Passionate discussion is a real danger in committees and synods – it means that the outcome will be a matter of counting heads, and some people will get very hurt.  Truth is not discovered down that road. 

Now…!  Of course, getting people together to discuss something important is clearly a good thing to do.  They feel included, and it opens the possibility of a good decision.   We call it democracy.   So what I am referring to here is the oppressive culture of meetings, compulsory governance by meetings, the building of plush boardrooms with cocktail cabinets – and all the meeting-politics that constitute this culture.  Power gets used and abused.  People get defeated.  It can be a terrifying culture when your reputation and your future are at the mercy of a bunch of people who have their own agendas and opinions, and may by no means be filled with goodwill.  It is hard to see how such a context can achieve anything other than perpetuate itself. 

What would I put in their place?  No idea.  But it would be instructive to decree, say, a week or a month even without any meetings.  None, for any reason whatever.  See the result.  Was there chaos?  Or did people with responsibility simply make responsible decisions when necessary?   Who knows?  Nobody knows, because we haven’t done it. 

Tuesday, April 02, 2013

Easter 2013


I had a minimalist Easter.  To an enthusiastic Christian that is possibly an oxymoron.  It pleased me well enough.  My Benedictine liturgies and offices remained shut.  I listened to none of the great music.  I would have been glad to read what Rowan Williams preached on Easter morning, but he is no longer at Canterbury and on the web.

On Sunday morning, early, on the Concert Programme, there was a sublime Bach cantata – but it had to yield to what my family expected to hear, the Sunday Easter hymns on the National Programme, sung by great choirs.  Switching over to that however, we found instead a sad relay from the Anglican cathedral at Waiapu, too embarrassing for words, totally disappointing.  So we switched it off. 

At 8 am I was at the Anglican church in Warkworth.  Oh dear… I had to rely on the fact that I was at the Eucharist, and that however mangled, all I sought was there, somewhere, in the ruins.  The elderly priest hashed his way through a perfectly simple liturgy.  The vicar preached about losing her keys and going from despair to joy when she found them. 

The woman who read the gospel lesson apparently believes she has a mission to show us all how it should be done.  She elocutes.  It is best described as former-times BBC English resuscitated and caricatured.  And she seemed to have arranged with the organist to bracket her reading with a screeching, painfully reverberating and totally inappropriate fanfare on the digital organ’s trumpets and cornopeans, before and after she performed the lesson. 

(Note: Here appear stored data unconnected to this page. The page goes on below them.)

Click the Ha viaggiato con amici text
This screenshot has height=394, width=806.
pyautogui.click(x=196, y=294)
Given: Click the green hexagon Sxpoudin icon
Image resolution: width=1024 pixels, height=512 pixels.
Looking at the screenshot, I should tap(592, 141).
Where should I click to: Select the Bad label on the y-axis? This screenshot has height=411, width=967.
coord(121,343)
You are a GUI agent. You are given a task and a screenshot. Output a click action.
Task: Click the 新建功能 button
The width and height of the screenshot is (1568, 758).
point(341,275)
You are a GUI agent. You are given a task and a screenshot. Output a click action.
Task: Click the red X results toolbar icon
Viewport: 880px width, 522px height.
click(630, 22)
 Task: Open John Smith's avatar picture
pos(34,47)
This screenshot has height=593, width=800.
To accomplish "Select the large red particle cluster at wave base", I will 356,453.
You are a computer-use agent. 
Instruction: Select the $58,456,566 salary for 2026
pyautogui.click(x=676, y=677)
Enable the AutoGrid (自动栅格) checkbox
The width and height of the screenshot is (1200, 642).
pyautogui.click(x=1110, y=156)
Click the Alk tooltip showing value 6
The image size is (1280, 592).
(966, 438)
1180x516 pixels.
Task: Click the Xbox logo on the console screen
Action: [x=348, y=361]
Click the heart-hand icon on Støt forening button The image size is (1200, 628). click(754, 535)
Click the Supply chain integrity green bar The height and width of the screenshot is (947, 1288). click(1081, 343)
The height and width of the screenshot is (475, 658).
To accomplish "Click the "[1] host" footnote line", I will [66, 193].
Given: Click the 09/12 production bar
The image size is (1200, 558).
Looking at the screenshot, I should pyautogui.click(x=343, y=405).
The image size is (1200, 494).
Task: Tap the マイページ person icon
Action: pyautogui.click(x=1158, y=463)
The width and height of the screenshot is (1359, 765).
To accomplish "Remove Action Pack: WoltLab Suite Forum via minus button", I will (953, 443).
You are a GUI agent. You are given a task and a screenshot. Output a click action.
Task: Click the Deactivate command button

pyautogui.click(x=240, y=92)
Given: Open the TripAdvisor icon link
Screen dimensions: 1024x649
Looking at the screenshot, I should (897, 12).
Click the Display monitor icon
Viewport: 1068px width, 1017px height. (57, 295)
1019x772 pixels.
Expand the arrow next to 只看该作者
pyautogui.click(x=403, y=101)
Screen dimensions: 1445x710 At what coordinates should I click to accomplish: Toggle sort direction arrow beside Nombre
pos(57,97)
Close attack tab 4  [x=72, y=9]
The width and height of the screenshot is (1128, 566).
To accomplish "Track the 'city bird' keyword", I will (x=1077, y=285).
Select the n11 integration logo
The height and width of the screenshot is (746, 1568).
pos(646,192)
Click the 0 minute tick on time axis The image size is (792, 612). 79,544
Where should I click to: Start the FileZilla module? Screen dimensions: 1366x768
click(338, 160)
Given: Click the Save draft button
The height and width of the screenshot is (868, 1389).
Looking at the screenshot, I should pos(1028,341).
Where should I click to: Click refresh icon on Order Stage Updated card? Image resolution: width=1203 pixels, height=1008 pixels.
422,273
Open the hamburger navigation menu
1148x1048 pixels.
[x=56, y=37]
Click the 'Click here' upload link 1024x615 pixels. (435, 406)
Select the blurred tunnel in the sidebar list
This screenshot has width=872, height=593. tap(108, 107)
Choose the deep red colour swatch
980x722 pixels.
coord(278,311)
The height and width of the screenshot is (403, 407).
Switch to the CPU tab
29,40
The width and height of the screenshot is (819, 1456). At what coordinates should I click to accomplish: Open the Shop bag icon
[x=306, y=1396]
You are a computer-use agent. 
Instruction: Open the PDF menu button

Chocolate easter bunnies were handed out at the door. 

Why is it that when I go to church I am obliged to sit there battling with myself?  For some reason, hanging on the altar rail on a long cord is a referee’s whistle.  I am not making this up.  Perhaps I should surreptitiously photograph  it.  I am informed that it is a fire precaution requirement.  On the altar rail…?  Is someone likely to be smoking there?  They do light candles, I guess.   Should I perhaps blow the whistle when I go up for communion?  Maybe everyone then would, by reflex, leave the building and gather at a designated point outside.  I might just resort to that next time I hear the liturgy read as though it is the report of a bad day at the Pukekohe stock sales. 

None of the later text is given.